Balaji later moved on to organizing large datasets of online texts and other media used to train GPT-4, which OpenAI is the fourth generation of the Big Language model and the basis of the company's popular chatbot. It was this work that led Balaji to question the technology he helped build, particularly newspapers, after novelists. And others Started suing OpenAI and other AI companies for copyright infringement.
He first raised his concerns with The New York Times, which reported on him in October. Profile of Balaji.
He later told The Associated Press that he would “try to testify” in the strongest copyright infringement cases and consider it. A case brought by The New York Times called last year “the most sobering ever”. Lawyers for the Times named him in a Nov. 18 court filing as someone who has “unique and relevant documents” supporting OpenAI's allegations of willful copyright infringement.
His records were also requested by lawyers in a separate case brought by the book's authors, including comedian Sarah Silverman, according to a court filing.
“It doesn't seem right to train on people's data and then compete with them in the marketplace,” Balaji told the AP in late October. “I don't think you should be able to do that.
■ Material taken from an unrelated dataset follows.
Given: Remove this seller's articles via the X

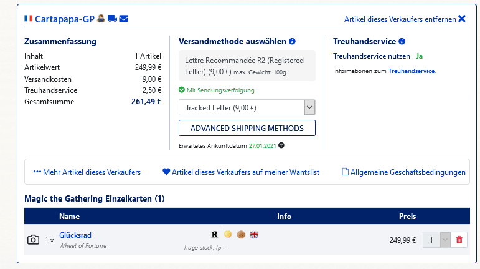Looking at the screenshot, I should (461, 19).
I don't think you're legally able to do that.
He told the AP that he gradually became more disillusioned with OpenAI, especially after that Internal chaos That led to the firing of its board of directors and then the rehiring of CEO Sam Altman last year. Balaji said he is largely concerned about how his commercial products are being marketed, including their tendency to spread misinformation known as hoaxes.
But of the “bag of issues” he was concerned about, he said he was focusing on copyright because “it's actually possible to do something.”
He acknowledged that this was an unpopular opinion within the AI research community, which is accustomed to pulling data from the Internet, but said “they have to change and it's only a matter of time.”
He was not impeached and it is unclear to what extent his revelations would be admissible as evidence in any legal case after his death. He also published a personal blog post with his opinion on the subject.
Shulman, who resigned from OpenAI in August, said he and Balaji coincidentally left on the same day and celebrated with colleagues that night at a San Francisco bar with dinner and drinks. Another of Balaji's mentors, co-founder and chief scientist Ilya Sotskiver, had left OpenAI. Several months agowhich Balaji saw as another motivation to quit.
Shulman said that Balaji told him earlier this year about his plans to leave OpenAI and that Balaji didn't think that better-than-human AI, known as artificial general intelligence, was “just around the corner, As the rest of the company believes,” Shulman said, the young engineer expressed an interest in getting a doctorate and “exploring some more unusual ideas about how to build intelligence.”
A memorial is being planned later this month at the India Community Center in Milpitas, California, not far from his hometown of Cupertino, Balaji's family said.